In Detroit, Michigan, a group of girls from Cass Technical High School is braving the odds to be one of the best girls’ lacrosse teams in the state.
Cass Technical High school, a public magnet school in Detroit, has an elite list of alumni including former Detroit mayor Kwame Kilpatrick, Diana Ross, and Big Sean. The school, however, lacks sports options for girls.
Girls are disadvantaged to the point that there are only three sports for girls in a school with about 2,400 students. And when a lacrosse team was formed as recently as 2019, it was just for the boys.
Two girls, Deja Crenshaw and Alexia Carroll-Williams decided to advocate for an all-girls lacrosse team but that did not come on a silver platter. First, lacrosse is not a game that most Blacks would naturally opt to play, let alone Black girls. But that did not stop them from putting up a fight.
Only about 3% of women in college play in the predominantly White game, which is traditionally a Native American game, just like hockey.
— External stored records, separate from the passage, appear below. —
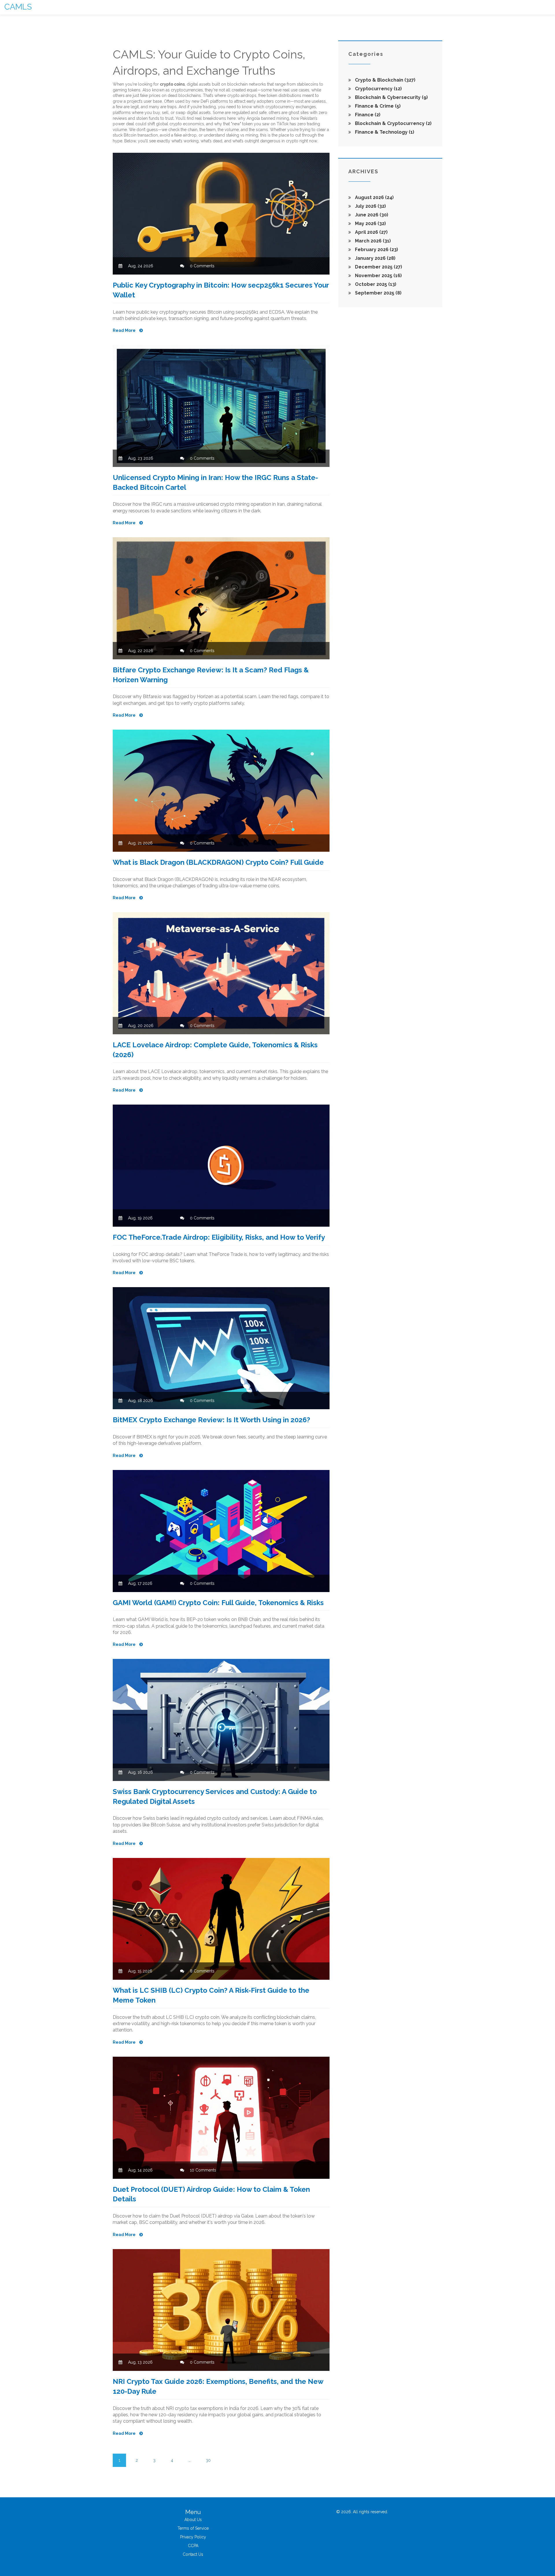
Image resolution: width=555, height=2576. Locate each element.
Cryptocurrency (378, 88)
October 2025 (375, 284)
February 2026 (376, 249)
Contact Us (193, 2554)
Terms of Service (193, 2528)
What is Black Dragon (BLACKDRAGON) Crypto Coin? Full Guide (218, 862)
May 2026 (370, 223)
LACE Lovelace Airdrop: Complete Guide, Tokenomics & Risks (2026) (215, 1050)
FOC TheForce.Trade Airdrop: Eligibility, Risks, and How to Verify (219, 1237)
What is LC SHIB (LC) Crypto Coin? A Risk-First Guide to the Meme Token (211, 1995)
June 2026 (371, 215)
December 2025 (378, 267)
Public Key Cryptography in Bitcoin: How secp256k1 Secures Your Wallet (221, 290)
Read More (124, 330)
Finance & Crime (377, 106)
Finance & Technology (384, 132)
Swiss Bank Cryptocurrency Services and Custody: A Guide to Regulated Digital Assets (215, 1796)
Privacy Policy (193, 2537)
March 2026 (372, 241)
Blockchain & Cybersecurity (391, 97)
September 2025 (378, 293)
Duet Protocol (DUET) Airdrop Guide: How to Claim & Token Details (211, 2194)
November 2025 (378, 275)
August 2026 (374, 197)
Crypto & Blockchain (384, 80)
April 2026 (371, 232)
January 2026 (374, 258)
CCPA (193, 2545)
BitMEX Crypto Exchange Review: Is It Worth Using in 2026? (211, 1420)
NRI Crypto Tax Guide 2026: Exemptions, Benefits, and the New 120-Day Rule (218, 2386)
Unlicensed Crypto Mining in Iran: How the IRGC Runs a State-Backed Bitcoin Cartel (215, 482)
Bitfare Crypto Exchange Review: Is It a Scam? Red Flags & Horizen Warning (211, 675)
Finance (367, 114)
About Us (193, 2519)
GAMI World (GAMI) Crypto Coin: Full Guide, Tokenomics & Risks (218, 1602)
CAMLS (18, 7)
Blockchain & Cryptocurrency (393, 123)
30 (208, 2460)
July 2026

“Lacrosse is something that you don’t usually hear about in urban cities. It’s really important that we give people the opportunity to play a sport that they may not have ever heard of,” Crenshaw said.
Thanks to Crenshaw and her colleagues, school authorities allowed the coach, Summer Aldred, to start a girls’ team in 2020. More than 30 girls turned up for the first practice. The odds were stacked against the girls’ team from inception as the school did not provide funding.
Aldred used her local connections to rake in some donations. A Cass Tech alumnus also donated $10,000, which set the ball rolling for the team’s first tryouts. 55 girls turned up and the team was optimistic about what was to come for them, but COVID-19 struck the world.
Everything the girls and Aldred had planned froze when schools were shut down. A year later, in March 2021, only 15 girls came for practice when schools started opening. Some parents were hesitant to let their girls out in public because of the Covid-19 pandemic. Thus, recruitment was slow.
When things finally picked up for the girls’ lacrosse team at Cass Tech, the 18-member group, with 14 of them being Black, lost their first six games. The team regrouped and re-strategized and won against Avondale High School with a scoreline of 13-6.
All that the girl’s lacrosse team at Cass Technical High School wants now is an opportunity to play a sport they have grown to love and to bridge the diversity gap. Assistant coach Christianne Malone, who has played lacrosse since the 6th grade as one of a few Black girls, said the game has still not attained the level of diversity she would expect, The Guardian reported.
“It’s still not nearly as diverse as it could be by this point in time. Twenty years later, it’s almost the same demographics as it was when I was first playing,” Malone said.
For Zahria Liggans, the senior captain and team goalie, “It’s OK to step into these spaces where there might not be a lot of you because you can open up a channel for somebody else, for people who look like you.”